H₂O at -18 degrees is solid. When we heat it till 0°C, it melts and becomes liquid. After 100 °C, it evaporates and becomes gaseous. Therefore, the process of heating of solid H₂O at -18 °C to gaseous H₂O at 130°C must be separated in 5 different stages:

1) heating of solid H₂O up to 0°C: $Q = c_s·m·∆T$ , where $c_s$ is the specific heat capacity of solid water and $∆T$ is the difference temperature: 0-(-18) = 18. Note that the difference temperature does not need to be converted in kelvin.

2) melting of solid H₂O: $Q = ∆H_{Fus}·m$ , where $∆H_{Fus}$ is the specific heat of fusion of water, 333.55 J/g;

3) heating of liquid H₂O to 100°C: $Q = c_l·m·∆T$ , where $c_l$ is the specific heat capacity of liquid water, and $∆T$ is 100-0, or 100;

4) vaporisation of water: $Q = ∆H_{Vap}·m$ , where $∆H_{Vap}$ is the specific heat of vaporisation of H₂O, 2257 J/g;

5) heating of gaseous H₂O: $Q = c_g·m·∆T$ , where $c_g$ is the specific heat capacity of gaseous water and $∆T$ is 130-100, or 30.

Let's neglect the dependence of the specific heat capacity on temperature for simplicity.
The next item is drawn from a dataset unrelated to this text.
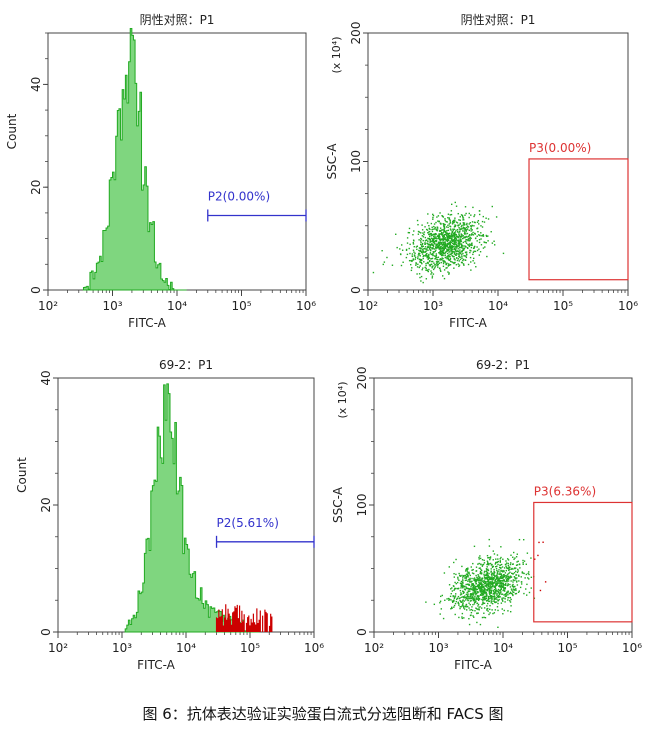 This screenshot has width=646, height=741. What do you see at coordinates (156, 665) in the screenshot?
I see `x-axis-label: FITC-A` at bounding box center [156, 665].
The specific heats of solid, liquid, and gaseous water are 2.05, 4.1813 and 2.080 J/g/K, respectively.

Therefore:

$E = ∑Q$

$E= (2.05·18 + 333.55 +4.1813·100+2257+2.080·30)·25.0$

$E = 77.7$ kJ

Answer: 77.7 kJ is required to heat 25.0 g of H₂O(s) at -18.0 °C to H₂O(g) at 130.0 °C.